2. Vertical lines at the margin: To emphasize a statement already underlined.
3. Star, asterisk, or other doo-dad at the margin: To be used sparingly, to emphasize the ten or twenty most important statements in the book. (You may want to fold the bottom corner of each page on which you use such marks. It won’t hurt the sturdy paper on which most modern books are printed, and you will be able to take the book of the shelf at any time and, by opening it at the folded-corner page [now is the time to use post-it notes instead], refresh your recollection of the book.)
4. Numbers in the margin: To indicate the sequence of points the author makes in developing a single argument.
5. Numbers of other pages in the margin: To indicate where else in the book the author made points relevant to the point marked; to tie up the ideas in a book, which, though they may be separated by many pages, belong together.
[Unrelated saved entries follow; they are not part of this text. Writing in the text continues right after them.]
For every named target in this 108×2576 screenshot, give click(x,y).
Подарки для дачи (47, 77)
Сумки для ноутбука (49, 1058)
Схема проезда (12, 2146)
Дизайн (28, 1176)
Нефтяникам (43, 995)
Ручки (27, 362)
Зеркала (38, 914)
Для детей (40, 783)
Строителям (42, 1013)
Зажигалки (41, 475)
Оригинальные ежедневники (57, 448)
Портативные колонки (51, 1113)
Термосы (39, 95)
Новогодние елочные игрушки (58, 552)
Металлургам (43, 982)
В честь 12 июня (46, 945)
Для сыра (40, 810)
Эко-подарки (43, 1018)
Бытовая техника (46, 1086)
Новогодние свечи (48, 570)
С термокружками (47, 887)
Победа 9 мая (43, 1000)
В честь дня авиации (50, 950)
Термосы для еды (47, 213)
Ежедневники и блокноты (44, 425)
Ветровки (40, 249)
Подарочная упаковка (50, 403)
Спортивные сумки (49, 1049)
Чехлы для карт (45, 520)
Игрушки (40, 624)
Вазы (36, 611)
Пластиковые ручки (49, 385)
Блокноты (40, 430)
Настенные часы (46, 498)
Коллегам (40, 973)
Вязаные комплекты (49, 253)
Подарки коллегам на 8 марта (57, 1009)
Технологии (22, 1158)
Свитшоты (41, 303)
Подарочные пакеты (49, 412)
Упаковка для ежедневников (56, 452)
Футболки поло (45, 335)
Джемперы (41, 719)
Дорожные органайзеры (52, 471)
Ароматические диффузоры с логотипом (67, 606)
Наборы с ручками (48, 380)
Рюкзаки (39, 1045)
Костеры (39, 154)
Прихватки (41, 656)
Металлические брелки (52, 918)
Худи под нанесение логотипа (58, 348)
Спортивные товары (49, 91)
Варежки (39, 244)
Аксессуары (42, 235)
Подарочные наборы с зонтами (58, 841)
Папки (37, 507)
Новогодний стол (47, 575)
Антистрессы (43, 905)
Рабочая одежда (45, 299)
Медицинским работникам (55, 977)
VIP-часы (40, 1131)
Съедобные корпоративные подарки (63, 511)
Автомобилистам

6. Circling of key words or phrases.
7. Writing in the margin, or at the top or bottom of the page, for the sake of: Recording questions (and perhaps answers) which a passage raised in your mind; reducing a complicated discussion to a simple statement; recording the sequence of major points right through the book. I use the end-papers at the back of the book to make a personal index of the author’s points in the order of their appearance.
8. The front end-papers are, to me, the most important. Some people reserve them for a fancy bookplate. I reserve them for fancy thinking. After I have finished reading a book and making my personal index on the back end-papers, I turn to the front and try to outline the book, not page by page, or point by point (I’ve already done that at the back), but as an integrated structure, with a basic unity and an order of parts. The is outline is, to me, the measure of my understanding of the work.
9. If you’re a die-hard and anti-book-marker, you may object that the margins, the space between the lines, and the end-papers don’t give you room enough. All right. How about using a scratch pad slightly smaller than a page-size of the book–so that the edges of the sheets won’t protrude? Make your index, outlines, and even your notes on the pad, and then insert these sheets permanent inside the front and back covers of the book.
10. Or, you may say that this business of marking books is going to slow down your reading. It probably will. That one of the reasons for doing it. Most of us have been taken in by the notion that speed of reading is a measure of our intelligence. There is no such thing as the right speed for intelligent reading. Some things should be read slowly and even laboriously. The sign of intelligence in reading is the ability to read different things differently according to their work. In the case of good books, the point is not to see how many of them you can get through you—how many you can make your own. A few friends are better than a thousand acquaintances. If this be your aim, as it should be, you will not be impatient if it takes more time and effort to read a great book than it does a newspaper.
Your may have one final objection to marking books. You can’t lend them to your friends because nobody else can read them [your husband or wife may need his or her own copy or you may need to work out a plan for sharing without leaving marks for the other person’s engagement with the book] without being distracted by your notes. Furthermore, you won’t want to lend them because a marked copy is a kind of intellectual diary, and lending it is almost like giving your mind away.
If your friend wished to you’re your Plutarch’s Lives, "Shakespeare," or The Federalist Papers, tell him gently but firmly, to buy a copy. You will lend him your car or your coat–but your books are as much a part of you as your head or your heart.